Особенно ярко проявляется этот релятивизм формы в "Амфитрионе". Клейст как бы сам до некоторой степени чувствует его, заимствуя для своей трагедии интригу из комедии Мольера. Мистическая любовная лирика возвышает героев над сферой комического или трагикомического. Но побочный сюжет, также заимствованный и получивший у немецкого поэта еще более простонародный, грубоватый характер, чем у Мольера, все-таки обнаруживает относительность трагизма в этой драме. Местами эта относительность слышна и в репликах Созия, слуги Амфитриона, проглядывает в связанных с ним эпизодах. Меркурий переодевается и принимает вид Созия, так же как Юпитер принимает вид Амфитриона. У слуг этот маскарад вызывает чисто комические, грубоватые эффекты, в то время как у героев результатом его является трагическая любовная мистика.

После того как Созия перенес побои Меркурия, принявшего вид Созия, т. е., по представлению настоящего Созия, удары, нанесенные им себе самому, — он говорит:

Ну вот! Коль я об этом говорю -

Все это ерунда, не стоит слушать.

Но если б кто из высших сам себя прибил,

Кричали бы, что чудо приключилось!

Здесь Клейст невольно дает народно-реалистическую критику своей собственной драмы. В том-то и дело, что о "высших" действующих лицах этой драмы сам Клейст "кричит, что чудо приключилось".

Это — осуждение собственных недостатков драматургии Клейста: преувеличенного внимания к извращенным переживаниям "высших", е их мистической сверхнапряженностью, доходящей до мономании и отрыва от здоровой народной жизни.

Во всех произведениях Клейста часто прорывается эта реалистическая струя. Укажем на несколько примеров.

Мы уже видели, что в "Германовой битве" освобождение Германии от ига римлян изображено Клейстом совсем не идиллически. Клейст "делает гусыню" из германской национальной героини Туснельды. Сильнее всего прорывается реалистическая струя в последней драме Клейста, в знаменитой и неоднократно подвергавшейся критике, сцене, изображающей страх смерти, охватывающий принца Гомбургского. Клейст хочет здесь возвеличить дух старой Пруссии, а с другой стороны, показать патологическое состояние своего героя; в действительности же он нарисовал потрясающе правдивую картину страха смерти и внутреннего психологического преодоления этой мимолетной трусости. Гейне с полным основанием видел в этих сценах правдивый, глубоко человечный протест против условного понимания героизма в старопрусском духе.
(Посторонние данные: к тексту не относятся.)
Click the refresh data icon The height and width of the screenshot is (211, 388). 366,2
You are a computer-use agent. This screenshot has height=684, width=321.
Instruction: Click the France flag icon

Способность Клейста к объективному и реалистическому творчеству, способность его богато и образно, с беспощадной правдивостью отражать действительность, сказывающаяся только в отдельных моментах остальных произведений, достигает полного расцвета в двух шедеврах- "Михаэле Кольхаасе" и "Разбитом кувшине". Эти мастерские произведения в творчестве старопрусского юнкера Клейста — истинная "победа реализма", подобная той победе, которую Энгельс отметил у роялиста Бальзака[1].

Но "победа реализма" никогда не бывает чудом, она всегда имеет определенные субъективные и объективные предпосылки. Сюда относятся, в первую очередь, дарование и честность писателя, т. е. способность его охватить действительность во всей ее сложности, и наличие у него мужества, необходимого для того, чтобы изобразить этот мир именно таким, каким он его увидел. Не будем повторяться и говорить о даровании Клейста. Скажем еще раз только о его неподкупной субъективной честности. Хотя Клейст и боролся в лагере самых крайних реакционеров, но по своему характеру он очень резко и очень выгодно отличался от того авантюристического сброда, с которым заключил военное соглашение.